Brad the stuff stinks like crazy as you are spraying the part but as soon as it warms up in the oven the smells go away.

odtexas, you've done a good job getting it between the fins. I have Gun Koted a few bike parts and like it a lot but I haven't done a light with it yet due to the fact that you can't simply touch up any chips of scratches without putting your light back in an oven.

Great way to get Alu bike parts in the sales as it's are usualy the colour no one wants that gets reduced in price.


----------



## odtexas (Oct 2, 2008)

savagemann said:


> Looking good ODT.
> What color did you use?
> I was looking at all the different gun kote options, and there was ALOT.
> Is that the Electron Mount?


That was the gloss black. Stuff is a little pricey though. Ano much cheaper, but alot more work.
That's the Electron Mount. Took the top mount off and put the nut inside the light body with a little JB Weld.



brad72 said:


> I got aToblerone and 2 kids waking us up at 6am ....yey
> 
> Your light looks fantastic . Note to self, i need to take better photo's of my lights.
> 
> ...


You can cut the driver down to a little less than 20mm easily. Just use diagonal wire cutters.

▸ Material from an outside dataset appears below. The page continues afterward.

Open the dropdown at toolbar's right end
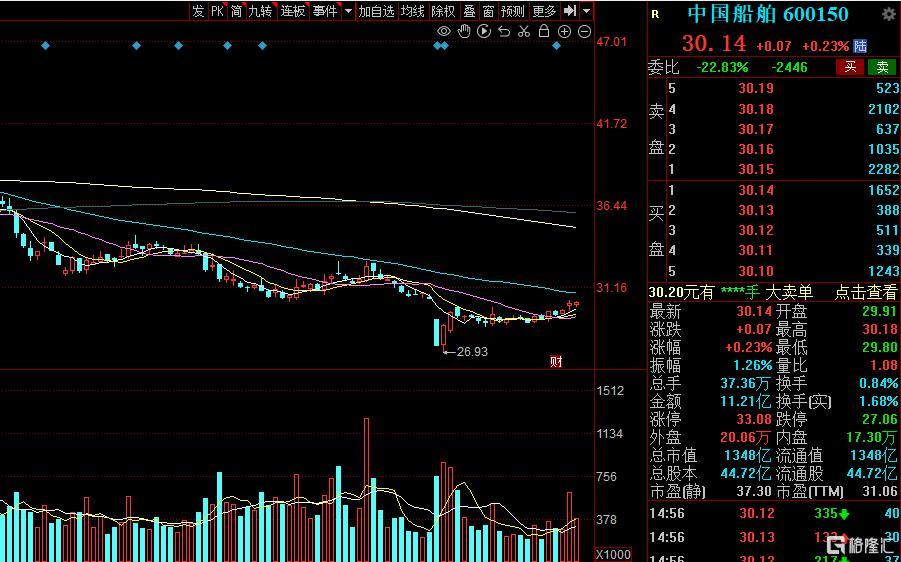The height and width of the screenshot is (562, 901). [587, 11]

There is some smell, but no worse than me coming in covered in cutting oil and aluminum bits. Reading gun forums some guy's commented on a lingering smell in the oven. So to stay in good graces of the wife, I opted for the toaster oven. 
Have cooked 3 batches and there is no trace of stink in the oven. 
While cooking it does smell like hot paint. 
I was more worried about the casserole coming out tasting like paint. 
I don't think there will be lingering fumes/particles in the oven, however I think the wife would taste hot paint on everything baked until she forgot about me abusing her oven.








For peace in the house I think the toaster oven is a great investment.:thumbsup:



troutie-mtb said:


> Lol Brad I got similar treatment when I used the dishwasher to make some motor parts nice and clean .
> 
> My valentine pressy is a dead website and no one answering the phone at the hosting co
> 
> Looks good OT how durable is it on a scratch scale of 1 to 10 where 10 is ano


Did the dishwasher thing as well. Hence the pre-planning with the toaster oven.

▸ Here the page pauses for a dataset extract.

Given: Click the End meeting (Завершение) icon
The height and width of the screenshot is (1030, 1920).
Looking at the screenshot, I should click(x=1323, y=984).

Ano being a 10 I would put Gunkote about a 7 or 8.

Yeti- It will scratch off, but it can be touched up by dabbing and hitting the fresh area with a heat gun.


----------



## odtexas (Oct 2, 2008)

Have more Gunkote, but am going to try  this next.


----------



## kan3 (Nov 11, 2009)

odtexas said:


> Yeti- It will scratch off, but it can be touched up by dabbing and hitting the fresh area with a heat gun.


Compared to standard type 2 anodizing or type 3?


----------



## odtexas (Oct 2, 2008)

At home, in the garage, with a battery charger Type III.


----------



## Itess (Feb 22, 2009)

odtexas said:


> Time to cook some Gun-Koted Aluminum


Great! Did you use GUN-KOTE™ OVEN CURE, GUN FINISH? Unfortunately for me, they don't send outside of US.


----------



## odtexas (Oct 2, 2008)

That's the one Itess.:thumbsup:

Some of the weapons guys are just baking regular paint. Will see how that turns out in the near future.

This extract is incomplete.